Inside Iran’s Army of Terror And Oppression, Islamic Revolutionary Guard Corps (IRGC) plays a role in spreading chaos across the world.
Amid the rising calls by the Iranian people for the disbanding of the Iranian regime’s Islamic Revolutionary Guards Corps (IRGC), and as the role of this terrorist organization in spreading chaos across the world and oppressing dissidents inside Iran becomes clearer, it is important to know what this force is.
Shortly after the 1979 revolution in Iran, Ruhollah Khomeini, the mullahs’ Supreme Leader ordered the creation of the IRGC. The regime described the mandate of this military force as preserving the revolution and its values. However, the real mandate of the IRGC is to preserve the mullahs’ regime at any cost. Khomeini once said, “if the IRGC is gone, the whole country will be lost”. Of course, by country, he meant his regime.
Since its creation, the IRGC has been actively engaged both in oppressing dissidents inside Iran and spreading terrorism abroad. The IRGC funds and supports terrorist groups such as Hezbollah in Lebanon and Hamas in Palestine.
For funding its illicit activities, the IRGC has monopolized Iran’s economy and industry, and plundered country’s national wealth and resources, thus forcing the people into deeper poverty.

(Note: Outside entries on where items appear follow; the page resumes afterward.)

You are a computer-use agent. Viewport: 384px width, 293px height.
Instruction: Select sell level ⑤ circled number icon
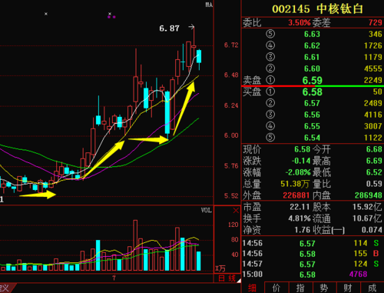tap(270, 34)
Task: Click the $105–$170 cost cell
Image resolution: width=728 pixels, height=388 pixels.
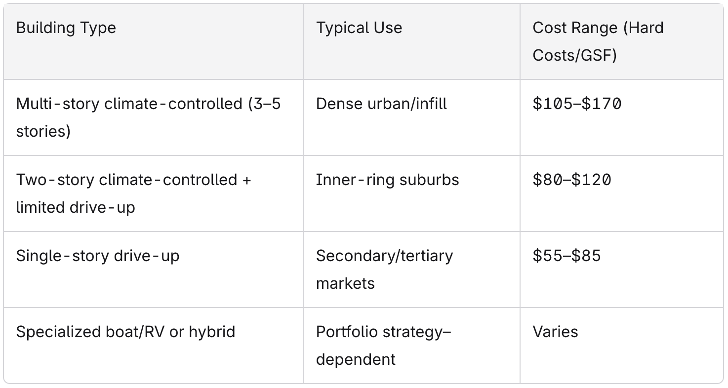Action: pos(622,117)
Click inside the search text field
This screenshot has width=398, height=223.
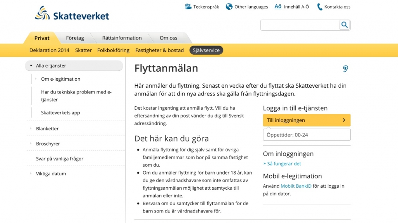point(300,25)
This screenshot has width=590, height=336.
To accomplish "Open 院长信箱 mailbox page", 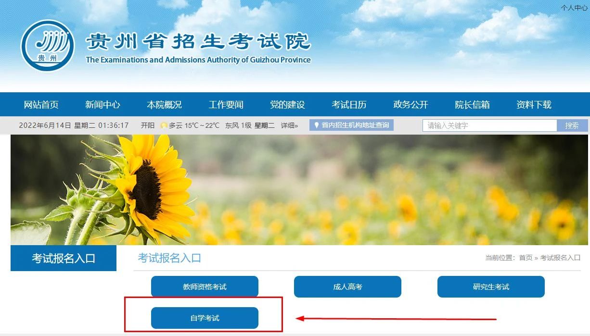I will click(x=472, y=105).
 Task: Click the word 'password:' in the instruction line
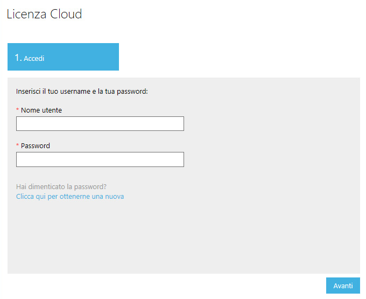[x=132, y=92]
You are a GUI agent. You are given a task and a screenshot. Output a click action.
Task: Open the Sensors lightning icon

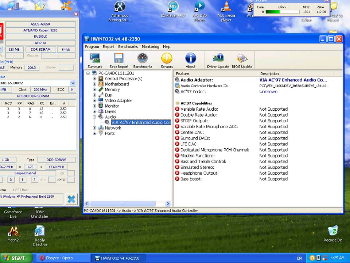(x=167, y=60)
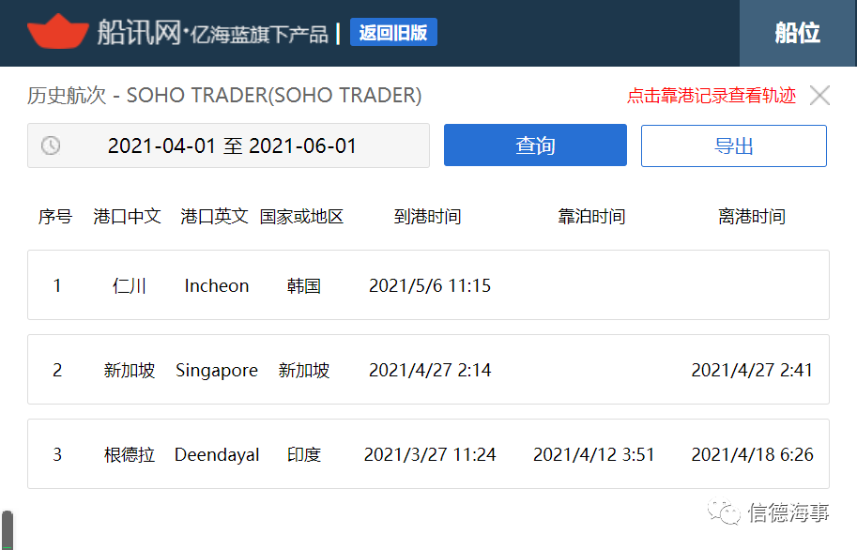Select the Singapore port record row
This screenshot has height=550, width=857.
(x=428, y=370)
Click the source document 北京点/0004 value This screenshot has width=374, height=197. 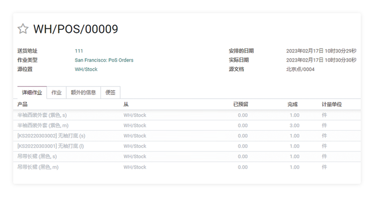point(300,70)
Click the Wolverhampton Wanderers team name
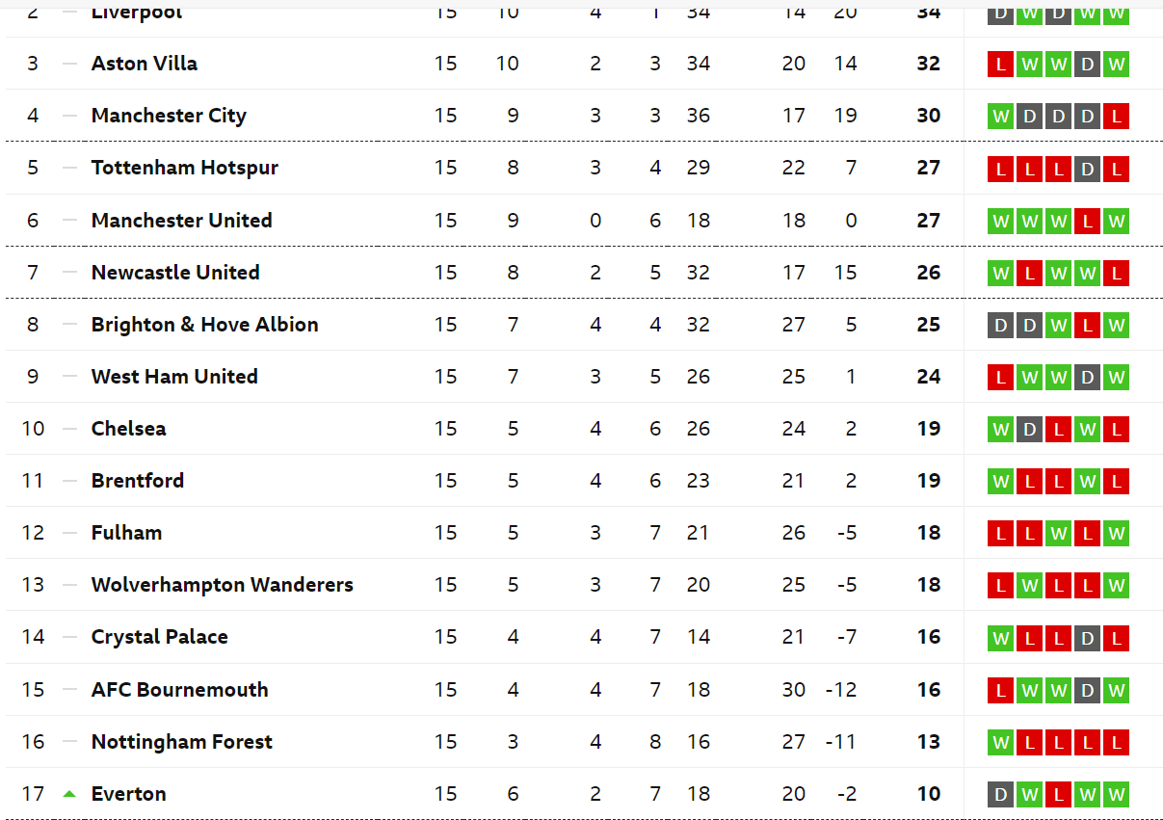 (x=223, y=585)
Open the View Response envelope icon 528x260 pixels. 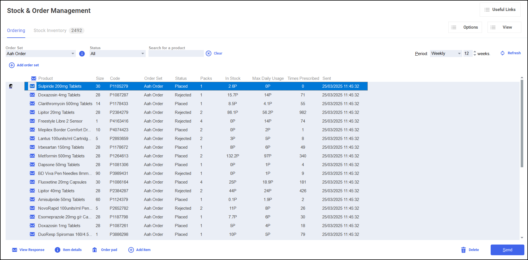[15, 250]
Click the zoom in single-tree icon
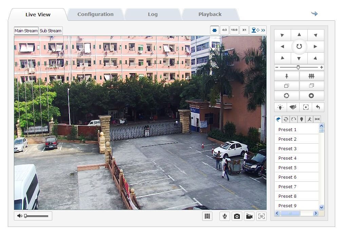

While the people of Iran grapple with poverty, and now the COVID-19 crisis, the IRGC continues using all of Iran’s revenues to pursue its terrorist activities. While Iran has an army, the IRGC has an official budget, because it is part of the armed forces.
The IRGC played a key role during the Iran-Iraq war. Having control over all military personnel and logistics, the IRGC took every possible action to continue this antipatriotic war for eight years. The IRGC commanders sent thousands of Iranian children into minefields, using them as what was called “one time soldiers,” to sweep the minefields by setting off the bombs themselves. The regime’s Ministry of Education announced on January 5, 1989, that during the war, it had sent 440,000 students to minefields on the front lines.
However, the IRGC’s priority is to oppress any voice of dissent inside the country and protect the regime from downfall in the face of people’s uprisings. During the nationwide Iran protests in November 2019, the IRGC forces, at the direct order of the regime’s current Supreme Leader Ali Khamenei, killed over 1,500 protesters. Amnesty International, in a new shocking report, revealed that IRGC forces have continued torturing and killing detained protesters.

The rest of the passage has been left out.